Baca juga: Penataan Kota Lama Semarang Pacu Industri Kreatif
Selain memiliki kawasan Kota Lama yang dikenal sebagai ”Little Netherland”, tema Tionghoa juga berpotensi dikembangkan karena ada Sam Poo Kong dan sejumlah kelenteng kuno. Hal tersebut juga menjadi peluang besar mendatangkan wisatawan mancanegara asal China.
Wahyu mengakui, Kota Semarang sebenarnya sedang menuju ke arah sana, tetapi kemudian pandemi Covid-19 menghantam. Seperti daerah-daerah lain di Indonesia, tidak akan mudah untuk langsung membalikkan keadaan seperti semula. Saat ini, kecepatan dibutuhkan.
Selain pemanfaatan program Pemulihan Ekonomi Nasional (PEN) yang digulirkan pemerintah pusat, redistribusi bantuan sosial serta dan bantuan UMKM dapat menjadi prioritas jangka pendek. Berbagai dukungan dan bantuan itu mesti dilakukan dengan cepat.
Sementara pada industri menengah dan besar, kedisiplinan dalam protokol kesehatan menjadi yang utama. ”Telah muncul sejumlah kluster (Covid-19) baru di industri yang membuat industri itu ditutup sementara. Maka, tidak ada jalan lain selain (para pekerja) disiplin, baik di dalam maupun luar pabrik. Hanya itu caranya,” kata Wahyu.
Kesempatan petahana
Seluruh persoalan tersebut nantinya yang akan menjadi pekerjaan rumah bagi kepala daerah Kota Semarang 2021-2026. Hendrar Prihadi-Hevearita Gunaryanti Rahayu, yang merupakan wali kota dan wakil wali kota petahana, berpeluang besar melanjutkan program-program mereka. Pada Pilkada 2020 yang dilaksanakan serentak 9 Desember, pasangan dari Partai Demokrasi Indonesia Perjuangan itu akan melawan kolom kosong.
Dianggap membawa perubahan signifikan bagi Kota Semarang, Hendi-Ita, sapaan keduanya, menyabet dukungan penuh dari para pemilik 50 kursi DPRD. Sejumlah parpol mengakui, mereka sebenarnya memiliki kader yang siap maju, tetapi dari hasil hitung-hitungan internal, merapat pada petahana menjadi pilihan realistis. Adapun tim pemenangan Hendi-Ita menargetkan perolehan suara 90 persen.

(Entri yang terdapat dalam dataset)
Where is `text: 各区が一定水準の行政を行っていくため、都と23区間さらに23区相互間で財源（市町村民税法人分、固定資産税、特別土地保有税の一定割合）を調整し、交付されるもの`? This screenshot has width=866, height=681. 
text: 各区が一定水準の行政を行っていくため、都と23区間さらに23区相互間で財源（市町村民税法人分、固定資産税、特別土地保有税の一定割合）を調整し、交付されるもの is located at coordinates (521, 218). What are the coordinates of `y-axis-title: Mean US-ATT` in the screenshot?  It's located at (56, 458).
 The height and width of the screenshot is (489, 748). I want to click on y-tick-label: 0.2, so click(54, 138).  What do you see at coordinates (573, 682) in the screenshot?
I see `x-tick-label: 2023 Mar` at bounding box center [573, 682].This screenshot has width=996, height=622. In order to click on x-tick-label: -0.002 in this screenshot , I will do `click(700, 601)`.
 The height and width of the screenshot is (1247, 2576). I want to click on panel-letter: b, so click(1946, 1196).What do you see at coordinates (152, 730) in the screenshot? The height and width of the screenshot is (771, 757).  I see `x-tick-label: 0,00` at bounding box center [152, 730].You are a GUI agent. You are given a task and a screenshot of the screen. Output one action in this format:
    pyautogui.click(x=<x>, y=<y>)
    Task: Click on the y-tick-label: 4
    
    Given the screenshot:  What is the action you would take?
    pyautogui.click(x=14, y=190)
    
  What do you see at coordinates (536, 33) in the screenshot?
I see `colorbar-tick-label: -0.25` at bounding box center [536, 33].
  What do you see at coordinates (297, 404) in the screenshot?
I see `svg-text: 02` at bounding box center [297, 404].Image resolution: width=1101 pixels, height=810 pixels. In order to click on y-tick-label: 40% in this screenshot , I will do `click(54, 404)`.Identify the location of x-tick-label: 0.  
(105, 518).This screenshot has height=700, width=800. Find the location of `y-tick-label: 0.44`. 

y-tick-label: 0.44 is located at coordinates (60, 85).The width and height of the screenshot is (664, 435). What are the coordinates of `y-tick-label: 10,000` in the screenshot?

§ Tugas Kerja A:
Jawablah pertanyaan berikut berdasarkan teks tentang Kota Semarang.
(i) Kawasan Kota Lama dikenal dengan julukan apa?
(ii) Pada tanggal berapa Pilkada 2020 dilaksanakan serentak?
(iii) Berapa target perolehan suara yang ditetapkan tim pemenangan Hendi-Ita?
§ Tugas Kerja B:
Tentukan apakah setiap pernyataan berikut sesuai dengan teks tentang Kota Semarang. Jawab ya atau tidak, lalu kutip kata-kata dari teks yang menjadi dasar jawaban.
(i) Pada Pilkada 2020, pasangan petahana akan melawan kolom kosong.
(ii) Hendi-Ita hanya mendapat dukungan dari sebagian pemilik kursi DPRD.
(iii) Pada industri menengah dan besar, kedisiplinan dalam protokol kesehatan menjadi yang utama.

§ Jawaban yang Diharapkan A:
(i) "Little Netherland"
(ii) 9 Desember
(iii) 90 persen

§ Jawaban yang Diharapkan B:
(i) Ya: "pasangan dari Partai Demokrasi Indonesia Perjuangan itu akan melawan kolom kosong"
(ii) Tidak: "menyabet dukungan penuh dari para pemilik 50 kursi DPRD"
(iii) Ya: "Sementara pada industri menengah dan besar, kedisiplinan dalam protokol kesehatan menjadi yang utama."